Partie III : « Le marché cognitif ». Voilà un vrai outil qui pourra peut-être devenir un modèle. La métaphore du marché pour expliquer, mieux que des métaphysiques clandestines telles la conscience collective ou
l'inconscient collectif, l'ensemble des informations et des croyances disponibles est élaborée à plusieurs niveaux. Je partirais de la demande et de l'offre d'information, sachant que l'individu passera du statut de demandeur à celui d'offreur dès que sa question aura reçu une réponse à laquelle il aura cru. Ensuite la métaphore traite des restrictions du marché : monopole cognitif (totalitarisme, dogmatisme, sectarisme...), oligopole (non sans relation avec le conformisme), concurrence cognitive parfaite (illusoire). La partie la plus complexe de la métaphore est la « fixation du prix » : à défaut d'un étalon, il faut comprendre le prix comme le coût individuel pour un croyant de son adhésion à la croyance qu'on lui « vend ». Après avoir établi le postulat que le marché cognitif est un espace darwinien où les croyances sont en concurrence (la référence à la théorie des « mèmes » de
Richard Dawkins a été faite mais selon moi insuffisamment approfondie), il est démontré que le « prix » de la croyance dépend de trois facteurs : 1. « le médiateur » (en fait le pourvoyeur de l'offre), avec ses compétences et sa capacité à mobiliser l'intérêt et l'affectif de l'auditoire ; 2. « le message » : son support, son contenu dans une dialectique complexe avec le réel (« la vérité n'est pas toujours convaincante » et vice-versa...) ; 3. « le récepteur » (c-à-d. le « croyant ») grévé par les trois limites – dimensionnelles, culturelles, cognitives – dont il a été question.
Il manque à cette métaphore, dans l'aveu que constitue la Conclusion, le facteur essentiel des rapports mutuels entre ces trois facteurs. Il manque surtout, pour un travail de sociologie, une étude beaucoup plus poussée de la typologie des médiateurs, des messages et des récepteurs. Il est significatif que les pages où mes propres « croyances » se sont hérissées en une indignation profonde contre l'auteur ont été celles où, concernant le « messages », il a d'abord minoré la pensée de Marx, celle de
Freud et (dans la foulée) celle de
Nietzsche dont une partie du succès serait due à ce qu'il appelle « un effet de dévoilement » (pp. 229-230) et, pis, lorsqu'il a à peine lancé dans les airs un parallèle absurde entre pensée critique (Bourdieu, Foucault, Marx...) et théories du complot.
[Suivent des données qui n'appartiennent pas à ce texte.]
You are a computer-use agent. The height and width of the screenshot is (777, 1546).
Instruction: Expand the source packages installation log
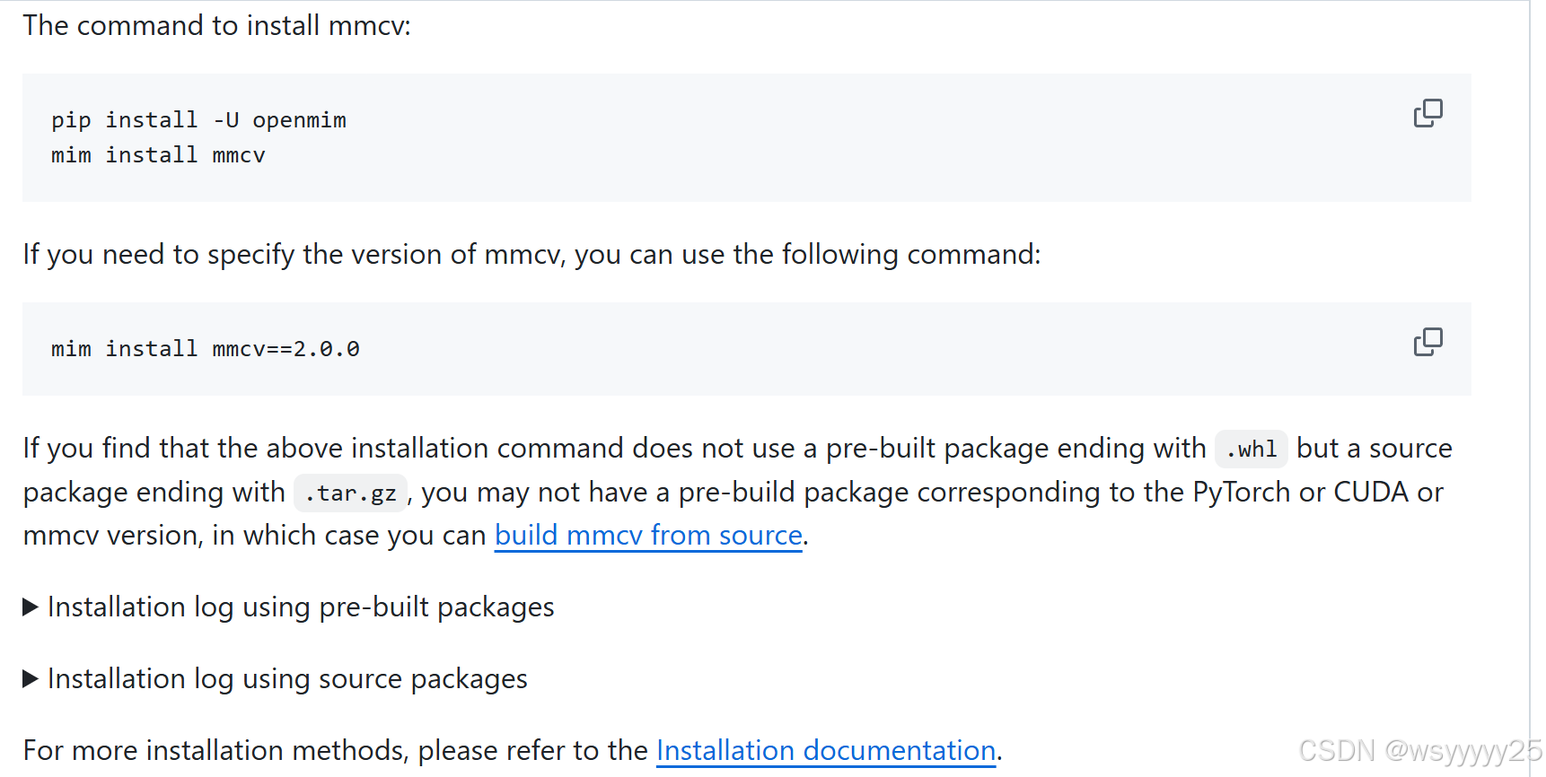(x=287, y=679)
C'est justement dans ce côté sociologique que ces légèretés blessent... Alors que, dans les exemples ayant trait à la logique et à la statistique, l'auteur entre dans des détails menus et des démonstrations pointues.
Autre bémol : je trouve totalement inacceptable que les
Presses Universitaires de France aient lésiné sur le travail du correcteur au point de laisser passer plus d'une dizaine de coquilles, fautes de français, dysorthographies etc. sur un texte qui, dans sa typographie véritablement minuscule, compte moins de 300 pages.